Federal Minister of Justice of Germany
- In office 4 October 1982 – 18 January 1991
- Preceded by: Jürgen Schmude
- Succeeded by: Klaus Kinkel

Member of the Bundestag
- In office 13 December 1972 – 10 November 1994

Personal details
- Born: 16 September 1934 Munich, Bavaria, Germany
- Died: 11 March 2008 (aged 73) Munich, Bavaria, Germany
- Party: Free Democratic Party
- Alma mater: LMU Munich
- Profession: Jurist

= Hans A. Engelhard =

German politician (1934–2008)

Hans Arnold Engelhard (16 September 1934 – 11 March 2008) was a German jurist. A member of the Free Democratic Party (FDP), he served as German Federal Minister of Justice in the Cabinet Kohl I, II, and III, between 1982 and 1991.

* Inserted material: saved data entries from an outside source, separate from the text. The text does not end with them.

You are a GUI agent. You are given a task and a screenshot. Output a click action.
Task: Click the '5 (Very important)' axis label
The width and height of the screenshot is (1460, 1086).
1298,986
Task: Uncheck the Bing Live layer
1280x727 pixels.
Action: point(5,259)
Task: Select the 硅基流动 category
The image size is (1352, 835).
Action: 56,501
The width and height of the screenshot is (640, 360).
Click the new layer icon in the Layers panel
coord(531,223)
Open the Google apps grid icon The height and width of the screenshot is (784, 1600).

Born in Munich, Engelhard studied law at the University of Erlangen–Nuremberg and LMU Munich, and received his second Staatsexamen in 1963.

Having joined the Free Democratic Party in 1954, he won a seat in the Bundestag in the 1972 German federal election.

In 1982, he succeeded Jürgen Schmude as Federal Minister of Justice of Germany, and served until 1992.